The mix is done as the following:

  1. Add the water to your bowl
  2. Tear up the stiff starter and add to the water. Mix a little bit to get the stiff starter to break down
  3. Add the flour
  4. Add the salt
  5. Mix a bit in the bowl, dump onto a surface to knead
  6. Knead for 2-4 minutes until the mixture begins to smooth out

Next, I let this rest for 30 minutes covered in plastic wrap.

After that time has passed, empty the contents of the bowl onto a surface to lightly knead a bit more. Then, add the bread to a lightly-oiled bowl, cover with plastic wrap, and let rise.

To do so, I put the bowl in the oven at ~100°F for 75 minutes.

After that, I will fold the bread once per hour another 2-3 times.

This step is the perfect thing to do while binge-watching something on Netflix or doing some chores around the house.

After folding it, add the bread to a lightly-floured brotform fold-side up and cover with plastic wrap. Put this in the fridge.
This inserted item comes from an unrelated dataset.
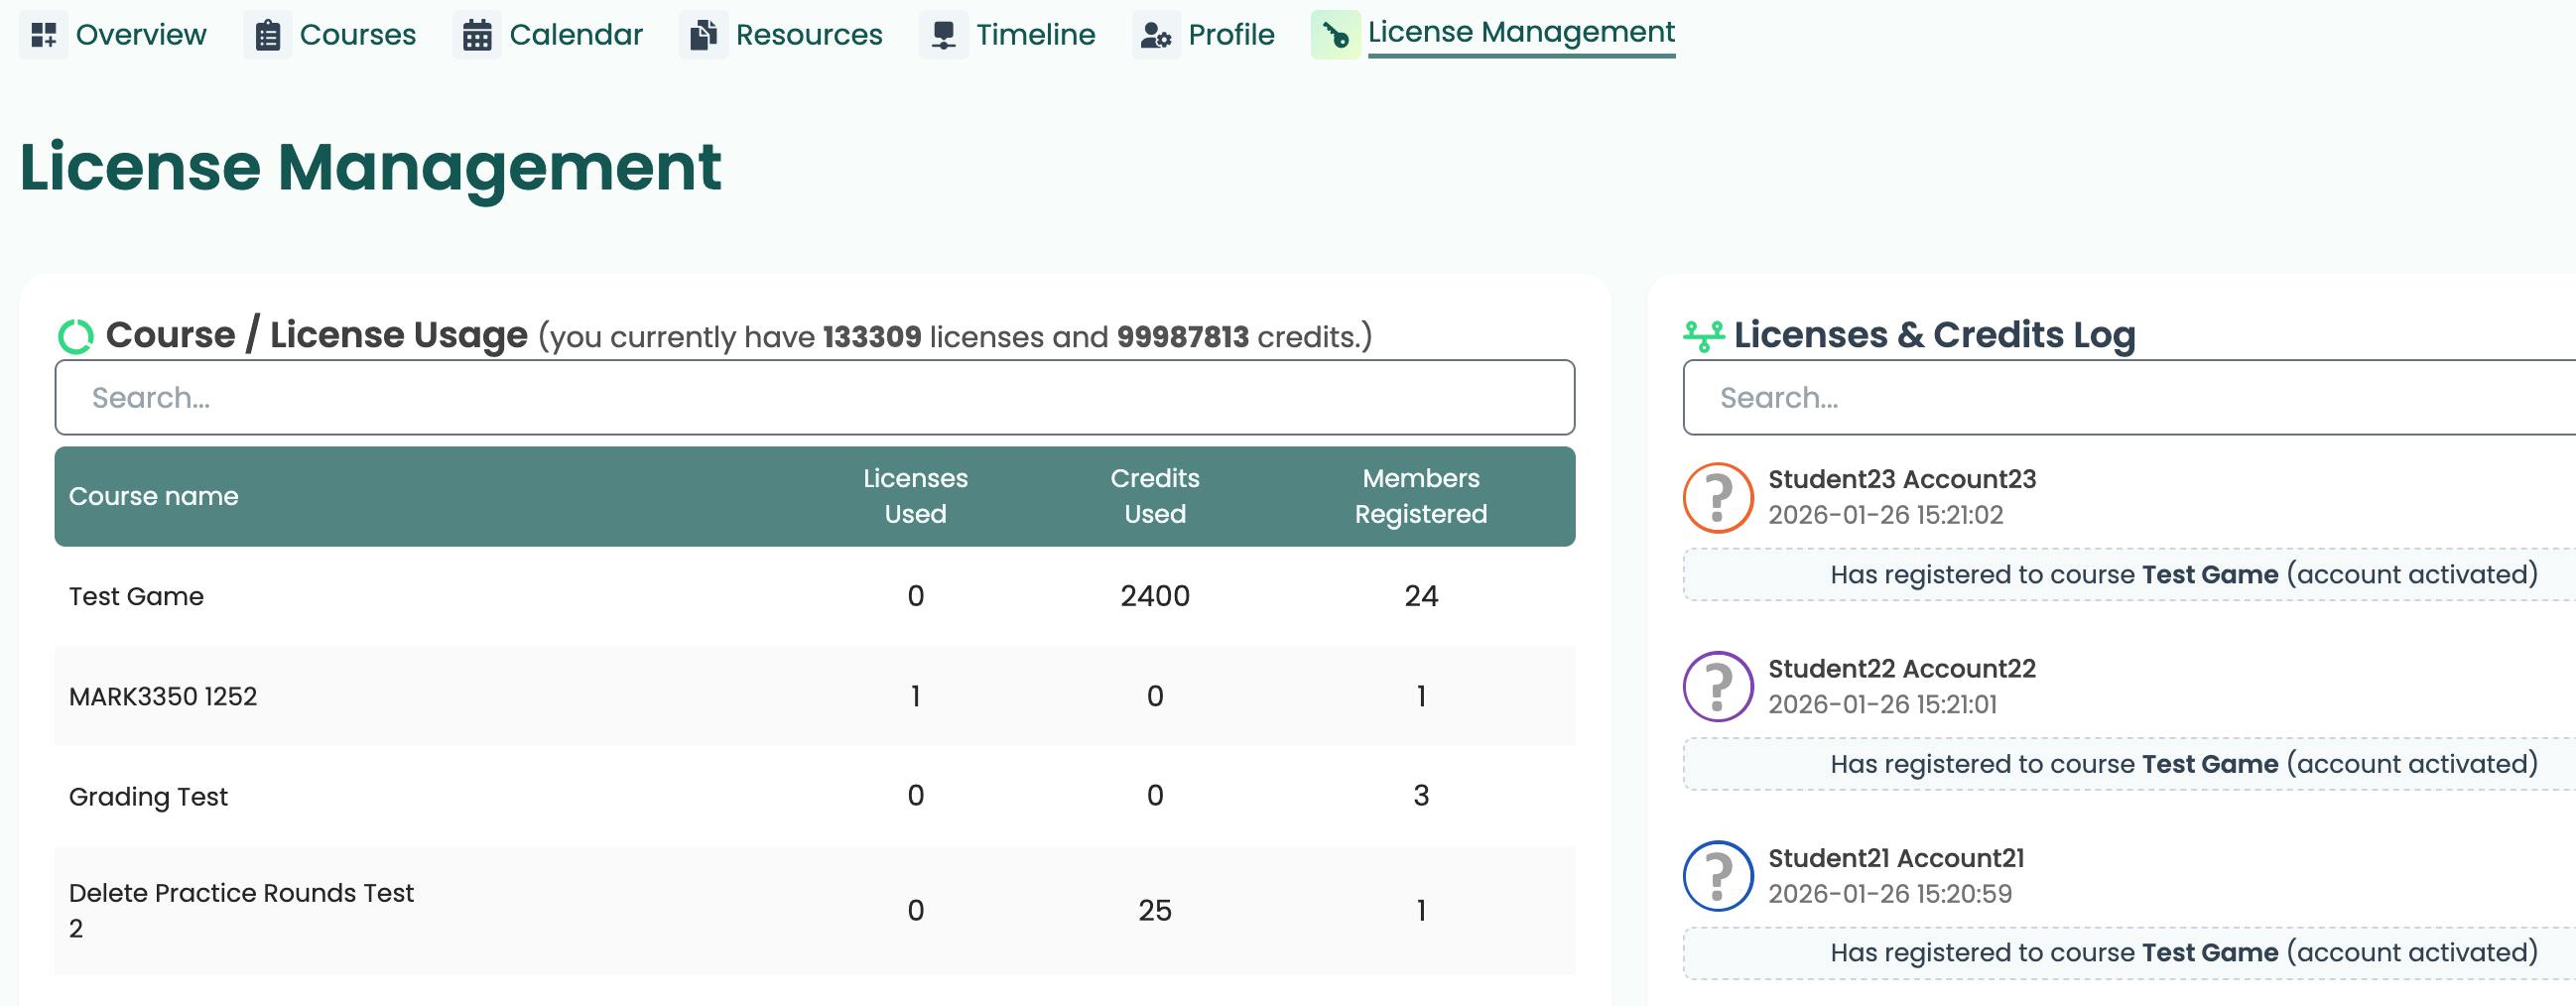
Task: Open the Calendar icon in the navigation
Action: tap(477, 33)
T-1 hour: Remove from fridge, prepare the oven

About an hour before beginning to bake, remove the bread from the oven. Immediately place in the dutch oven, fold side down. The bread will slowly come to room temperature.
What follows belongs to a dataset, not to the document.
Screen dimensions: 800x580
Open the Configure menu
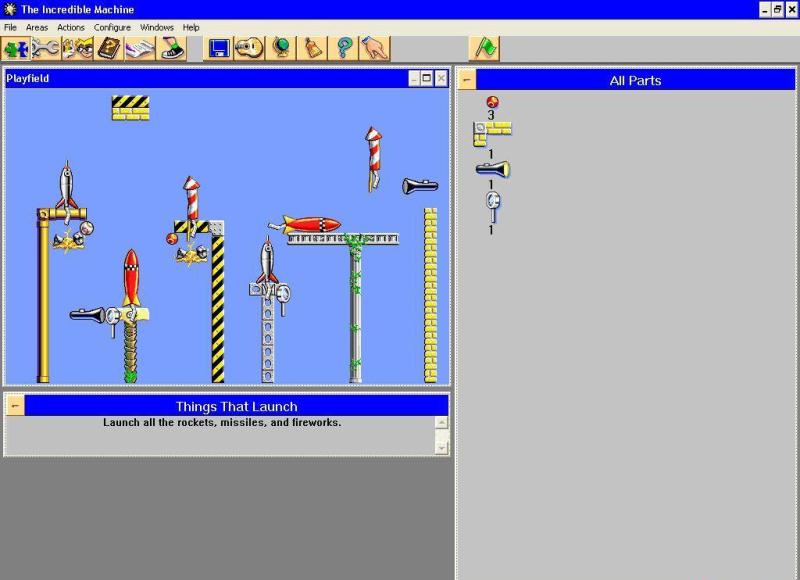112,27
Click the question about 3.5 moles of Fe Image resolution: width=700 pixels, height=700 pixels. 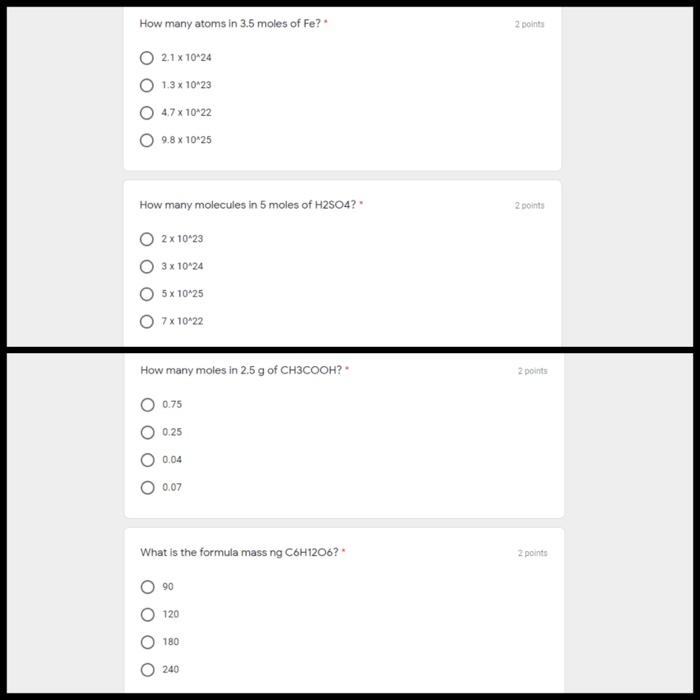pos(230,24)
I prefer the 24-hour refridgeration period because it lets a great sour flavor develop. I’ve found that if the bread is not covered in plastic wrap at each step of the way, the 24-hour wait time will cause the dough to dry out.

About 15 minutes before the bake is set to start, I preheat the oven to 450°F.

T-0: Put the bread in the oven

Before putting the bread in the oven, I’ll do 2 things.

  1. Add moisture to the dutch oven
  2. Cut the loaf using a lame

To add moisture, fill a spray bottle with water and spray into the dutch oven liberally.

Then, use the lame to make a simple cross pattern in the top of the loaf.

From there, add the cover to the top of the dutch oven and put in the center of the oven. Set a timer for 30 minutes.

T+30 minutes: Remove lid of the dutch oven

At exactly 30 minutes, it’s time to remove the lid from the dutch oven. When removing the lid, you should see a bread that has risen substantially but looks underdone.

After removing the lid, throw it back in the oven. Set a timer for 18 minutes.

T+48 minutes: Turn the oven off

After 18 minutes or so, I’ll turn the oven off. At this point, the bread is technically done but we’ll want to wait a bit longer.

I prefer the crust to maintain a crispness. The best thing I’ve found to allow for that is to let the bread slowly come back down to room temperature. Removing it from the oven cools the bread too quickly, so I just leave it in the oven with the door cracked.

Set a timer for 3 hours or so.

T+3 hours: Eat!

After having cooled for about 3 hours and come back down to room temperature, the bread will be ready to eat. If done correctly, you’ll have a crisp crust with a nice open crumb and a pungent sour taste.